Ничего не понять. Между нами гудит реактивный двигатель «конкорда».

– Алло! Алло!

Ну и бардак!

– Алло! Алло!.. Черт!

Отсоединяюсь и заново набираю его номер. Оставьте голосовое сообщение. Еще немного – и мой мобильник вылетел бы в окно. Я мало что разобрал, но ясно услышал в голосе Леклерка ужас смертника.

Паразитологическая лаборатория… В горле комок. Голова пылает. Иду в гостиную. Девочка… Куда она опять запропастилась?

Электрички, заходясь гудением, катят по рельсам… Я отключил ток, питающий железную дорогу, заткнул наконец проклятый телевизор и, нагнувшись, заглянул под кровать. Никого.

– Ты выиграла, хитрюшка. Давай вылезай уже, хватит прятаться! Мне пора уходить.

Обозлившись, распахиваю все дверцы, обшариваю кладовку и стенные шкафы. Эта малявка могла проскользнуть куда угодно, даже сквозь стену!

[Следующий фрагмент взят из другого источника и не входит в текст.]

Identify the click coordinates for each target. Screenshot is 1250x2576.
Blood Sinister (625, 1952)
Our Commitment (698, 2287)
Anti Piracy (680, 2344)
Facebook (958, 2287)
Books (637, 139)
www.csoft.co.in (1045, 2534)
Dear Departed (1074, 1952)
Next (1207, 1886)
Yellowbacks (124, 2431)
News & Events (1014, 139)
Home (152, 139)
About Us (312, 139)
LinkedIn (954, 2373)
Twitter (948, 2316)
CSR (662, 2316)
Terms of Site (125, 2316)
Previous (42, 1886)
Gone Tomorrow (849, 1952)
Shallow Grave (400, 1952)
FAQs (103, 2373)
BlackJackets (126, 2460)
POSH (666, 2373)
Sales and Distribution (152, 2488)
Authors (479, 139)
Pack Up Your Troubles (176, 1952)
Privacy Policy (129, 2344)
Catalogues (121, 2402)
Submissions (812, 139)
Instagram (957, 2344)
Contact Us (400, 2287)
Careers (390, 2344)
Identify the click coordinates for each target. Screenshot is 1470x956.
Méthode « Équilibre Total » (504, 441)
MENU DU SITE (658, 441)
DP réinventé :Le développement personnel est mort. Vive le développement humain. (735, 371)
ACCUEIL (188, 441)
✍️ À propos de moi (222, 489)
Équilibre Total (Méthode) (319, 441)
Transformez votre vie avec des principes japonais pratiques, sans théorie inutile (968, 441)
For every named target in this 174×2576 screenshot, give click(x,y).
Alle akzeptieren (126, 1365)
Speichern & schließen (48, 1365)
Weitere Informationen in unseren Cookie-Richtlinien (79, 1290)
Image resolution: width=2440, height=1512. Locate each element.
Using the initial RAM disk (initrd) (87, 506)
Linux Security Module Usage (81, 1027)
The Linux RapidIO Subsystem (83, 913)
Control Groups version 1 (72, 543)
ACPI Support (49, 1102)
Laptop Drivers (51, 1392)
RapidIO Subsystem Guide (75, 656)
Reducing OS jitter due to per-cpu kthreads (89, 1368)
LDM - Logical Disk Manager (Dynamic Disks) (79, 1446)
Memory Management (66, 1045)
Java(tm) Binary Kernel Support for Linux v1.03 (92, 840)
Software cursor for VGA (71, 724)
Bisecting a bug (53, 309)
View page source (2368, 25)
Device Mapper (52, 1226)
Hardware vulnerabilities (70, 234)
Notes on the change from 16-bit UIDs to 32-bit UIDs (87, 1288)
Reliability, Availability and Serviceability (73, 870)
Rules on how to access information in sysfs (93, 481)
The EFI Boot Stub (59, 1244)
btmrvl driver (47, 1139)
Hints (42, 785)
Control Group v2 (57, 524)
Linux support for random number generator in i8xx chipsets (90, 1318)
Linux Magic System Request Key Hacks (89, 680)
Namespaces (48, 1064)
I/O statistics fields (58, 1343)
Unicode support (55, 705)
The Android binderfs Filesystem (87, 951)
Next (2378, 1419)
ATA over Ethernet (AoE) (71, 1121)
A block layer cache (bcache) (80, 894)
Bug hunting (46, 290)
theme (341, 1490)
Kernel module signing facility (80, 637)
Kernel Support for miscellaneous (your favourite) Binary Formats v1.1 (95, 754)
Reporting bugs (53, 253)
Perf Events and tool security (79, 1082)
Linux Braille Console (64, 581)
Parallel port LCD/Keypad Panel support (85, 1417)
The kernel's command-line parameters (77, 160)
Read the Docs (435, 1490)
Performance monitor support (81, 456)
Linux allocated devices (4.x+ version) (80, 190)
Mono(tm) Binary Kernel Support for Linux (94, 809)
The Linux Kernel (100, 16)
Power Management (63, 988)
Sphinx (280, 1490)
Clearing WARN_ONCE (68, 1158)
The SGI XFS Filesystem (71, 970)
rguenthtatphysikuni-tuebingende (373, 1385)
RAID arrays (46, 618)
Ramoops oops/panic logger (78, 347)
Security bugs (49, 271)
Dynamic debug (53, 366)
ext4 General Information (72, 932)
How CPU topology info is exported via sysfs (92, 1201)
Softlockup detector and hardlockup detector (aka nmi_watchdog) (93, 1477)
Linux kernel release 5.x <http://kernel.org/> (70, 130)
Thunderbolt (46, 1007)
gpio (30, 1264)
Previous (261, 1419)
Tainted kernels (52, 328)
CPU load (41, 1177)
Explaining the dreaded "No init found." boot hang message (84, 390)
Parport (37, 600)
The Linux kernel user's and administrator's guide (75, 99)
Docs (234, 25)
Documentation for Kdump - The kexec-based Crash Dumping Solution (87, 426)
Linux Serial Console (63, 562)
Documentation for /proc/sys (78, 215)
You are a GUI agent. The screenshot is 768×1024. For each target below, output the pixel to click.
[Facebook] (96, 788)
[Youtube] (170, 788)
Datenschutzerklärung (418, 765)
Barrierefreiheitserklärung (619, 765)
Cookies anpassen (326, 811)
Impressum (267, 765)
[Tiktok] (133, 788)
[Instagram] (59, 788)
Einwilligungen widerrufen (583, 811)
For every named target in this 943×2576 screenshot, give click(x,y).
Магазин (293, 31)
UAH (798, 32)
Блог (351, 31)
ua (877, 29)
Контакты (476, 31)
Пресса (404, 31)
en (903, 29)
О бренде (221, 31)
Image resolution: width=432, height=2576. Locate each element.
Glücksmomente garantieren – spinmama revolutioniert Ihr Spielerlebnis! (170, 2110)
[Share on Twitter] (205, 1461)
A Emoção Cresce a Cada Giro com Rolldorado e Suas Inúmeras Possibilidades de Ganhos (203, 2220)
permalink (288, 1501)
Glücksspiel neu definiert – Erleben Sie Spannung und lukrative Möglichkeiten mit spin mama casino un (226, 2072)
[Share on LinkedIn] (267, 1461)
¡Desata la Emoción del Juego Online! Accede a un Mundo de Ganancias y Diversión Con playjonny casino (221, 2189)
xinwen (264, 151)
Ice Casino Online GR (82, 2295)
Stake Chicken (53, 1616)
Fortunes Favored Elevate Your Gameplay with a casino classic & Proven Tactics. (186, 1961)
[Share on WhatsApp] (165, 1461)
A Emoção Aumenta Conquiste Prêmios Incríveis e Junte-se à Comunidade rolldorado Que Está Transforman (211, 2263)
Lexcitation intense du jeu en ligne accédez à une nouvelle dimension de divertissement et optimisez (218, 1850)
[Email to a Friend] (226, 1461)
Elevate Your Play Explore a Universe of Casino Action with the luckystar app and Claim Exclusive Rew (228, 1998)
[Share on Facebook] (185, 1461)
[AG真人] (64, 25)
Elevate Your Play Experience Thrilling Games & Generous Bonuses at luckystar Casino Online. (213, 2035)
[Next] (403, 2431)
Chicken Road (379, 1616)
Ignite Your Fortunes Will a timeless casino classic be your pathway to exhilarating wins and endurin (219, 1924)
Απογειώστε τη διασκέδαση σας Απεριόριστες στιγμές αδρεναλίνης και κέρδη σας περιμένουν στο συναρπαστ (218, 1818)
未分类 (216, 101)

Так и не нашел. Ну и к черту!

Умываюсь, начинаю переодеваться… и тут мне бросается в глаза волдырь от комариного укуса на левом предплечье. В голове вспыхивают слова судмедэксперта: убийство совершено не на поверхности… а внутри ее тела.

Я вспомнил, что было в доме Тиссеранов. Шелест крыльев в леденящей тишине. Сотни насекомых.